Sul taglio ai sevizi socio sanitari è intervenuto il presidente della Regione Puglia, Michele Emiliano,  che ha parlato di un Puglia “figlia di un Dio minore. Il Fondo sanitario nazionale annualmente ci destina 600 milioni meno dell'Emilia Romagna, regione a noi simile, e operiamo con 15mila addetti in meno. C'è bisogno di un riequilibrio anche perché stiamo applicando le leggi, mettendo a posto i bilanci. Avrei fatto a meno di chiudere ospedali. C'è chi nel Sud sta messo peggio, noi non siamo commissariati e vogliamo interloquire con il ministero dell’Economia e della Salute. Il 60 per cento dei pugliesi va in undici ospedali. Abbiamo ancora 31 strutture ospedaliere per quattro milioni e mezzo di abitanti. Non sono pochi”. Quanto ai presidi territoriali di assistenza “stiamo investendo 400 milioni. E sarà un intervento che aiuterà anche a decongestionare anche l'emergenza urgenza”.
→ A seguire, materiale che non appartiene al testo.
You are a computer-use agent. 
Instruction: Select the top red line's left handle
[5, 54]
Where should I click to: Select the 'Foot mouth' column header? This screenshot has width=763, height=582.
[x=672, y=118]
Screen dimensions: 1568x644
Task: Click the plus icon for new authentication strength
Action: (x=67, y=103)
Per Pino Gesmundo, segretario generale della Cgil Puglia, “emerge dall'indagine una richiesta di cambiare lo stato delle cose. Non emerge un mondo rassegnato, anzi la consapevolezza di voler e poter dare un contributo a migliorare la nostra società. Non solo per sé, lo abbiamo sentito nelle video interviste, non solo la salute e la risposta ai bisogni propri degli anziani, anzi il primo tema che rappresentano come emergenza è quello del lavoro. Per i propri figli e per i propri nipoti. È una richiesta anche di partecipazione, di chi ha la voglia di fare il suo. Noi lo sappiamo lo vediamo nelle nostre iniziative e manifestazioni, ed è la richiesta di chi per questo – lavoro, salute, diritti – ha lottato in prima persona”. 

L'aspetto centrale secondo l’autore della ricerca è l'affievolimento della centralità dell'anziano nella vita pubblica e privata. "C'è un diffuso malcontento vero la politica – afferma Palmisano - soprattutto tra chi la politica l'ha fatta durante la prima repubblica. C'è forte disomogeneità, per esempio, tra città industriali, come Taranto o Bari, e città di servizi, come Lecce. Nelle industriali il tema del lavoro per i nipoti e per i figli è una preoccupazione. In quelle di servizi c'è una tendenza a lamentarsi di più, a reagire meno. Diversamente accade a Foggia e nella Bat, dove si avverte una forte preoccupazione per la micro e la macro criminalità".

“Purtroppo quel che abbiamo sentito - commenta Ivan Pedretti, segretario generale SPI nazionale non è diverso in altri territori - Gli anziani intervistati non si fidano più dello Stato e ciò è grave. Il secondo problema che sollevano e la mancanza di prospettive per i giovani.

La percezione del modo di gestire la sanità ha un peso forte. Si chiudono gli ospedali ma non si attivano i centri di assistenza territoriale. A questo gli amministratori devono rispondere. Se si vuole cambiare davvero va ricostruito un sistema di protezione sociale vicino alle persone e il primo intervento è la prevenzione, che significa far stare bene le persone e risparmiare su sanità e farmaci”.